** Activity **
Rewrite the material below with every "GUI agent" renamed to "screen assistant", leaving all other text untouched.

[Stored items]
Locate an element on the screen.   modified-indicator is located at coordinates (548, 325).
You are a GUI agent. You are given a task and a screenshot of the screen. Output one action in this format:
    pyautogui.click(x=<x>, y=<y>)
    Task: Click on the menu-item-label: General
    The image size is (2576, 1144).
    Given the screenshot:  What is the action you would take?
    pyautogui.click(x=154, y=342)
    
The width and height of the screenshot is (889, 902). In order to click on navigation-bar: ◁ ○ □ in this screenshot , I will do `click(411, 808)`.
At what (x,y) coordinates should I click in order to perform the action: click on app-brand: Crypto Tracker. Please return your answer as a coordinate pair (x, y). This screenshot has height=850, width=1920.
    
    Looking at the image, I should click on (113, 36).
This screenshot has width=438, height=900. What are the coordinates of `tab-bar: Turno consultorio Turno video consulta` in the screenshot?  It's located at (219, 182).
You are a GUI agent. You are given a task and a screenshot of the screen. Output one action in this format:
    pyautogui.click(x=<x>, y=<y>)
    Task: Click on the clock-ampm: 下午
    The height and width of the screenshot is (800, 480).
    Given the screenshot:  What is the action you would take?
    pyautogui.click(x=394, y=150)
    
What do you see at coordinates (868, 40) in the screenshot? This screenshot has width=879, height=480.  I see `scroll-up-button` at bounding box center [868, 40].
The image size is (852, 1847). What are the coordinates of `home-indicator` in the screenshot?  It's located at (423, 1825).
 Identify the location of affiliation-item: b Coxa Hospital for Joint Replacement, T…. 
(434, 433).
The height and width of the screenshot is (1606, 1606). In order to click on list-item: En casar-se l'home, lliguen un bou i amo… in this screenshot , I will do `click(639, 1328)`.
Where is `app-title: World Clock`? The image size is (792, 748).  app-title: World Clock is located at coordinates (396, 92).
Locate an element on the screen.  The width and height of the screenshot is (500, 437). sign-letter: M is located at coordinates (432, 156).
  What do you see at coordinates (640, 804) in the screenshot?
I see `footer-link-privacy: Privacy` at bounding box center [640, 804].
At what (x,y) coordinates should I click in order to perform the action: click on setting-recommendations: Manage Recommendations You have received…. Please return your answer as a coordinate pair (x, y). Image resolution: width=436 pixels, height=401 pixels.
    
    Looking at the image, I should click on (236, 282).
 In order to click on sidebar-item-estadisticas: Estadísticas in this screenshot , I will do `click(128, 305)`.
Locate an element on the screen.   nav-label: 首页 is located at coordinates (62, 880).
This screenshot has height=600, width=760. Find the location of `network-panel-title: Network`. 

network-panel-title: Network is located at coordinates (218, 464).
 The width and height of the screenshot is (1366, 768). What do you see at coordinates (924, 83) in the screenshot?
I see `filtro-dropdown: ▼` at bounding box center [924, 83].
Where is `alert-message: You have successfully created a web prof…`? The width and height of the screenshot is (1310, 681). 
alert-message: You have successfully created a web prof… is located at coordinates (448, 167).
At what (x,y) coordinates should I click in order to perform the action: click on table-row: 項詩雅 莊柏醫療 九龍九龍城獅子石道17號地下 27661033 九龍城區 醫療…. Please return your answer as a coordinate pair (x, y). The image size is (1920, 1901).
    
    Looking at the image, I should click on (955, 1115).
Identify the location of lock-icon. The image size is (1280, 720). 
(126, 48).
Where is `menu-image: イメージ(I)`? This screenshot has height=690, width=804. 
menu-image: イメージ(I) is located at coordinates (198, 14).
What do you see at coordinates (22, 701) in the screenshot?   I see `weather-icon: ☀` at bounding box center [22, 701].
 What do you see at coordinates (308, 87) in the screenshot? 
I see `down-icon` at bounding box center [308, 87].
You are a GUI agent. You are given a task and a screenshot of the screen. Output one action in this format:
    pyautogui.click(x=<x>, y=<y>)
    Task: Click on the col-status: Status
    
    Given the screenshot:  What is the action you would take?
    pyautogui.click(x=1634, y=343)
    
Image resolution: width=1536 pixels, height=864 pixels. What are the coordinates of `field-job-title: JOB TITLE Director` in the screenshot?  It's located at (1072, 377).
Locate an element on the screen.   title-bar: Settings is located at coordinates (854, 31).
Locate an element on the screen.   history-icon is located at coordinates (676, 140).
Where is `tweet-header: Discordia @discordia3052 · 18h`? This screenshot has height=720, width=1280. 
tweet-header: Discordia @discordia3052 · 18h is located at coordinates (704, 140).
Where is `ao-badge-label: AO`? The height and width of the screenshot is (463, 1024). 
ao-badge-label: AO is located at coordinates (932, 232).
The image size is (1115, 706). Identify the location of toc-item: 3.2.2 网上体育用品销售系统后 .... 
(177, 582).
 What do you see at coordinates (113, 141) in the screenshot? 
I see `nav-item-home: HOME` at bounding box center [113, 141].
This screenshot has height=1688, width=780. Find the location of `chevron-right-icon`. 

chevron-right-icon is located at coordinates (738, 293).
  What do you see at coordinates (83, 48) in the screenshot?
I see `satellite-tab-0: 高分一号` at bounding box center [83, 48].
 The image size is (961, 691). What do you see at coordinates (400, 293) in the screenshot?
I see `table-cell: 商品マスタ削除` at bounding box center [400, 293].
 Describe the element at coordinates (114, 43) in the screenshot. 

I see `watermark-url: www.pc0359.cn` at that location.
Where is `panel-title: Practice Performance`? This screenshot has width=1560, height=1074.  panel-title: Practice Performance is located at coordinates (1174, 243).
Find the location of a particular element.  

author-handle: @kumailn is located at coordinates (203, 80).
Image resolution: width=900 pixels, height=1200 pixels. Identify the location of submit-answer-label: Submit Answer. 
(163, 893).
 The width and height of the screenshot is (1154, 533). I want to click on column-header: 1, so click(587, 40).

** Answer to this task **
Locate an element on the screen.   modified-indicator is located at coordinates (548, 325).
You are a screen assistant. You are given a task and a screenshot of the screen. Output one action in this format:
    pyautogui.click(x=<x>, y=<y>)
    Task: Click on the menu-item-label: General
    The image size is (2576, 1144).
    Given the screenshot:  What is the action you would take?
    pyautogui.click(x=154, y=342)
    
The width and height of the screenshot is (889, 902). In order to click on navigation-bar: ◁ ○ □ in this screenshot , I will do `click(411, 808)`.
At what (x,y) coordinates should I click in order to perform the action: click on app-brand: Crypto Tracker. Please return your answer as a coordinate pair (x, y). This screenshot has height=850, width=1920.
    
    Looking at the image, I should click on (113, 36).
This screenshot has width=438, height=900. What are the coordinates of `tab-bar: Turno consultorio Turno video consulta` in the screenshot?  It's located at (219, 182).
You are a screen assistant. You are given a task and a screenshot of the screen. Output one action in this format:
    pyautogui.click(x=<x>, y=<y>)
    Task: Click on the clock-ampm: 下午
    The height and width of the screenshot is (800, 480).
    Given the screenshot:  What is the action you would take?
    pyautogui.click(x=394, y=150)
    
What do you see at coordinates (868, 40) in the screenshot? This screenshot has width=879, height=480.  I see `scroll-up-button` at bounding box center [868, 40].
The image size is (852, 1847). What are the coordinates of `home-indicator` in the screenshot?  It's located at (423, 1825).
 Identify the location of affiliation-item: b Coxa Hospital for Joint Replacement, T…. 
(434, 433).
The height and width of the screenshot is (1606, 1606). In order to click on list-item: En casar-se l'home, lliguen un bou i amo… in this screenshot , I will do `click(639, 1328)`.
Where is `app-title: World Clock`? The image size is (792, 748).  app-title: World Clock is located at coordinates (396, 92).
Locate an element on the screen.  The width and height of the screenshot is (500, 437). sign-letter: M is located at coordinates (432, 156).
  What do you see at coordinates (640, 804) in the screenshot?
I see `footer-link-privacy: Privacy` at bounding box center [640, 804].
At what (x,y) coordinates should I click in order to perform the action: click on setting-recommendations: Manage Recommendations You have received…. Please return your answer as a coordinate pair (x, y). Image resolution: width=436 pixels, height=401 pixels.
    
    Looking at the image, I should click on (236, 282).
 In order to click on sidebar-item-estadisticas: Estadísticas in this screenshot , I will do `click(128, 305)`.
Locate an element on the screen.   nav-label: 首页 is located at coordinates (62, 880).
This screenshot has height=600, width=760. Find the location of `network-panel-title: Network`. 

network-panel-title: Network is located at coordinates (218, 464).
 The width and height of the screenshot is (1366, 768). What do you see at coordinates (924, 83) in the screenshot?
I see `filtro-dropdown: ▼` at bounding box center [924, 83].
Where is `alert-message: You have successfully created a web prof…`? The width and height of the screenshot is (1310, 681). 
alert-message: You have successfully created a web prof… is located at coordinates (448, 167).
At what (x,y) coordinates should I click in order to perform the action: click on table-row: 項詩雅 莊柏醫療 九龍九龍城獅子石道17號地下 27661033 九龍城區 醫療…. Please return your answer as a coordinate pair (x, y). The image size is (1920, 1901).
    
    Looking at the image, I should click on (955, 1115).
Identify the location of lock-icon. The image size is (1280, 720). 
(126, 48).
Where is `menu-image: イメージ(I)`? This screenshot has height=690, width=804. 
menu-image: イメージ(I) is located at coordinates (198, 14).
What do you see at coordinates (22, 701) in the screenshot?   I see `weather-icon: ☀` at bounding box center [22, 701].
 What do you see at coordinates (308, 87) in the screenshot? 
I see `down-icon` at bounding box center [308, 87].
You are a screen assistant. You are given a task and a screenshot of the screen. Output one action in this format:
    pyautogui.click(x=<x>, y=<y>)
    Task: Click on the col-status: Status
    
    Given the screenshot:  What is the action you would take?
    pyautogui.click(x=1634, y=343)
    
Image resolution: width=1536 pixels, height=864 pixels. What are the coordinates of `field-job-title: JOB TITLE Director` in the screenshot?  It's located at (1072, 377).
Locate an element on the screen.   title-bar: Settings is located at coordinates (854, 31).
Locate an element on the screen.   history-icon is located at coordinates (676, 140).
Where is `tweet-header: Discordia @discordia3052 · 18h`? This screenshot has height=720, width=1280. 
tweet-header: Discordia @discordia3052 · 18h is located at coordinates (704, 140).
Where is `ao-badge-label: AO`? The height and width of the screenshot is (463, 1024). 
ao-badge-label: AO is located at coordinates (932, 232).
The image size is (1115, 706). Identify the location of toc-item: 3.2.2 网上体育用品销售系统后 .... 
(177, 582).
 What do you see at coordinates (113, 141) in the screenshot? 
I see `nav-item-home: HOME` at bounding box center [113, 141].
This screenshot has height=1688, width=780. Find the location of `chevron-right-icon`. 

chevron-right-icon is located at coordinates (738, 293).
  What do you see at coordinates (83, 48) in the screenshot?
I see `satellite-tab-0: 高分一号` at bounding box center [83, 48].
 The image size is (961, 691). What do you see at coordinates (400, 293) in the screenshot?
I see `table-cell: 商品マスタ削除` at bounding box center [400, 293].
 Describe the element at coordinates (114, 43) in the screenshot. 

I see `watermark-url: www.pc0359.cn` at that location.
Where is `panel-title: Practice Performance`? This screenshot has width=1560, height=1074.  panel-title: Practice Performance is located at coordinates (1174, 243).
Find the location of a particular element.  

author-handle: @kumailn is located at coordinates (203, 80).
Image resolution: width=900 pixels, height=1200 pixels. Identify the location of submit-answer-label: Submit Answer. 
(163, 893).
 The width and height of the screenshot is (1154, 533). I want to click on column-header: 1, so click(587, 40).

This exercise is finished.